Thereafter he did a couple of plays under the aegis of renowned theatre directors Barry John and Joy Michael. But it was the able guidance of Marcus Murch that had made all the difference to his life. “It was a learning experience all throughout. The lessons were thorough and well-taught. The tutelage only aroused my deep-seated hunger and passion for theatre,” he acknowledges.

Incidentally, the first person to direct him was believe it or not, Shashi Tharoor (noted author-politician and an MP from Kerala), who was a couple of years senior to Husain. The play had incorporated a series of excerpts from Catch 22, a satirical novel by American author Joseph Heller. Good news is that he had picked up the Best Fresher Actor Award for his performance in college back then. “Interestingly, we went onto do a lot of plays together. I can still clearly rewind my memory to watch Shashi playing Anthony and Mira Nair (now reputed Indian-American filmmaker based out of New York) in Cleopatra’s shoes while myself as Pompeii in Anthony and Cleopatra,” he grows nostalgic in tone.

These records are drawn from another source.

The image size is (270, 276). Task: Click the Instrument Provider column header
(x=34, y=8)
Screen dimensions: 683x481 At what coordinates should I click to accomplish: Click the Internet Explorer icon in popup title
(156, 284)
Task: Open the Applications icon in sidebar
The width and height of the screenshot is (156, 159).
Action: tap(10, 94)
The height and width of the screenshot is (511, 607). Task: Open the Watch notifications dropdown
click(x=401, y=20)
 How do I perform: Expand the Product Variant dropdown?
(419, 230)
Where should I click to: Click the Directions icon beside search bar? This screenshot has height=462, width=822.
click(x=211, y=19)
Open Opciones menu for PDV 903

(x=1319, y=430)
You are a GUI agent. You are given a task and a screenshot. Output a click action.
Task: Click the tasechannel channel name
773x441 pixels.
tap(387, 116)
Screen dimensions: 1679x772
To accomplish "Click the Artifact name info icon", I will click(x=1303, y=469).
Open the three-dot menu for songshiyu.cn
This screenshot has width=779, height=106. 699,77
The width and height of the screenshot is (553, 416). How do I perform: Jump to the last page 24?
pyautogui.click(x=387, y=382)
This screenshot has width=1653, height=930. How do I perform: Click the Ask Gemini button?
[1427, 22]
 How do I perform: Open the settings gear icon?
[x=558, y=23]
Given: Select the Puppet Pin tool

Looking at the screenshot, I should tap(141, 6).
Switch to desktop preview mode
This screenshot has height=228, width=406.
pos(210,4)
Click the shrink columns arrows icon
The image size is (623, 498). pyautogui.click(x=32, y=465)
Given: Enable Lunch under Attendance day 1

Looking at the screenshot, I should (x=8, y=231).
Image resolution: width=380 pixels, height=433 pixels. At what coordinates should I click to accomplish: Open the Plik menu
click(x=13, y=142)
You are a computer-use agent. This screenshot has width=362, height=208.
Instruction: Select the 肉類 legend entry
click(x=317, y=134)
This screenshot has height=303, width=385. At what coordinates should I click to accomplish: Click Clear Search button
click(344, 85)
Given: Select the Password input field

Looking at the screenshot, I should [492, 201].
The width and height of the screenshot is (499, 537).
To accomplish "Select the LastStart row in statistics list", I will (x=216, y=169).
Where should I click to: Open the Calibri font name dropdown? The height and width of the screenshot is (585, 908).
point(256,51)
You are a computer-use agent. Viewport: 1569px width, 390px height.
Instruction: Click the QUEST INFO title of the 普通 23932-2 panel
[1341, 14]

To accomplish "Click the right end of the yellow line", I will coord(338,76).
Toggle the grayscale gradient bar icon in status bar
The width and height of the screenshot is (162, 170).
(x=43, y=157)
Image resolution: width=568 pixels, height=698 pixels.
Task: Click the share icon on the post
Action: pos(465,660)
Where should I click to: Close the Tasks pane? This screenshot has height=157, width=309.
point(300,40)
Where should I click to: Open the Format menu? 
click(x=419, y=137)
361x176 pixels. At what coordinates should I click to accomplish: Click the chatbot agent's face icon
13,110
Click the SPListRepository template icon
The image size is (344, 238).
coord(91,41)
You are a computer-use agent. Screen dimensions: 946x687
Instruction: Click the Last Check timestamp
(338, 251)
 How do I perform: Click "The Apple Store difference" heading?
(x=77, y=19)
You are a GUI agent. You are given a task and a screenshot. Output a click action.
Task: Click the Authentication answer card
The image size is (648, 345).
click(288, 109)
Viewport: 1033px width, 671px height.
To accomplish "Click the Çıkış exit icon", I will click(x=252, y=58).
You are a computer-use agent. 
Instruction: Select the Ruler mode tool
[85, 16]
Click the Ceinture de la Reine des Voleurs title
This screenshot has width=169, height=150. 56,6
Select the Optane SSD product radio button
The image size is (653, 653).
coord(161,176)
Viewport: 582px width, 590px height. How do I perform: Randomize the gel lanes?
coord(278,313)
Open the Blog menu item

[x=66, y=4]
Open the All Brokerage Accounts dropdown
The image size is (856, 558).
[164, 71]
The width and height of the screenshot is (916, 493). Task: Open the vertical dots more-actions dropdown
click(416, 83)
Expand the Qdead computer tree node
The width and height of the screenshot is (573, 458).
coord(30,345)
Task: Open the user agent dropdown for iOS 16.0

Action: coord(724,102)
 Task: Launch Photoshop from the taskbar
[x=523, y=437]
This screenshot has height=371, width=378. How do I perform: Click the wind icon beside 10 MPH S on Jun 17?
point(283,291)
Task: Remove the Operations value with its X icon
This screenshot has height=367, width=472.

In a way, he confides that he could in person successfully “break away those stereotypical barriers in terms of space and has created big cities, mountain-ranges, large sets, panoramic visual appeal — visibly similar to cinema with of course, originality of content as its most precious criterion.”

“We built huge hills, employed earth-moving equipment, planted trees, burnt planes into homes and flew helicopters across for our mammoth war-related productions,” he elaborates ahead. Over the years, the pains he took and the sweat of the brow he shed, have all catapulted him to a hard-core professional level from that of a raw amateur. “Quality evolves with systematic team work and our battery of skilled assistant directors and production managers have always pitched in their 100 per cent even when technology was absent when we had commenced 43 years ago in 1974,” he vouches for his group.

Although he himself delves into open-air renditions, yet Husain is not a generous appreciator of street theatre. “For I feel, the medium needs organised training to come up trumps,” pat comes his advice as a parting shot.